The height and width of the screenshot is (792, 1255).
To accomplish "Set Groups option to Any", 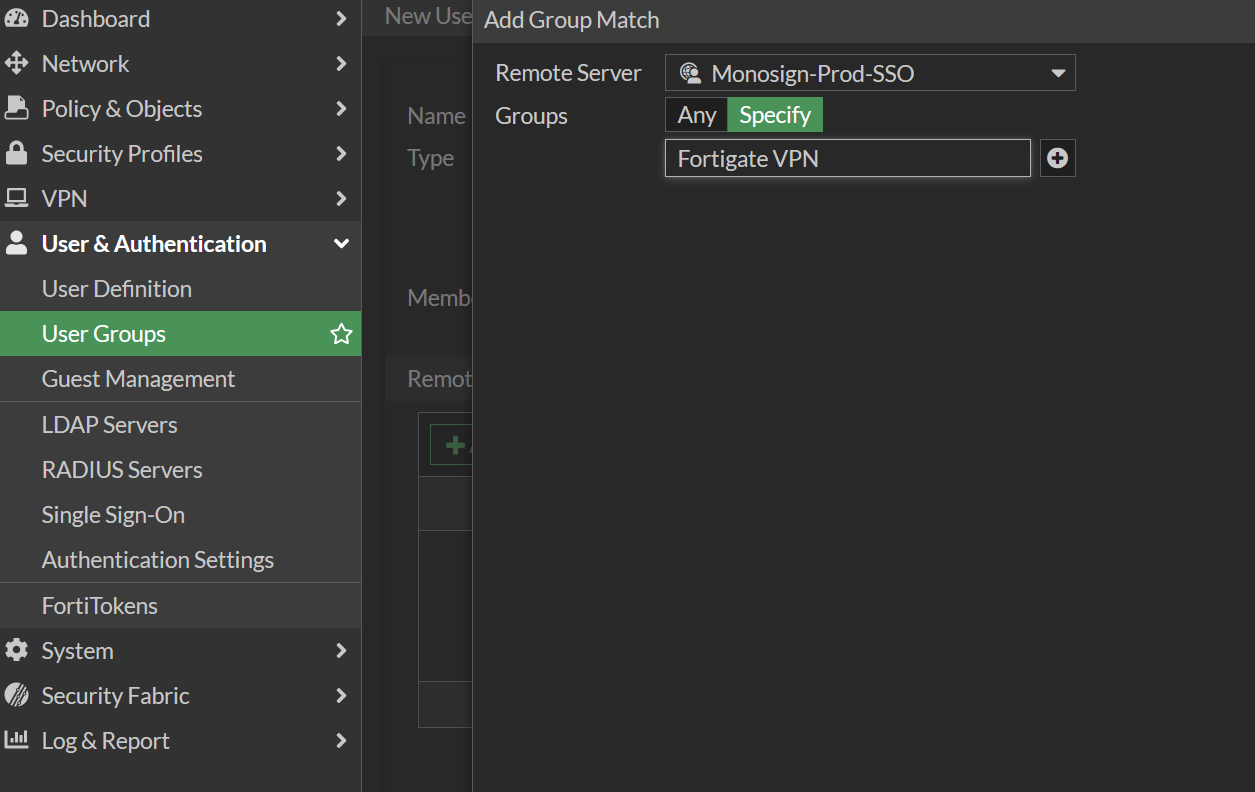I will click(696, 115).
_ _ _ _ _ _ _
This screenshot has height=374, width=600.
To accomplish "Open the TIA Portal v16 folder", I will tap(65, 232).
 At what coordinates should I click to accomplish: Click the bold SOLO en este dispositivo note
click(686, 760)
_ _ _ _ _ _ _
Count each line above with "height"; write only the number.

2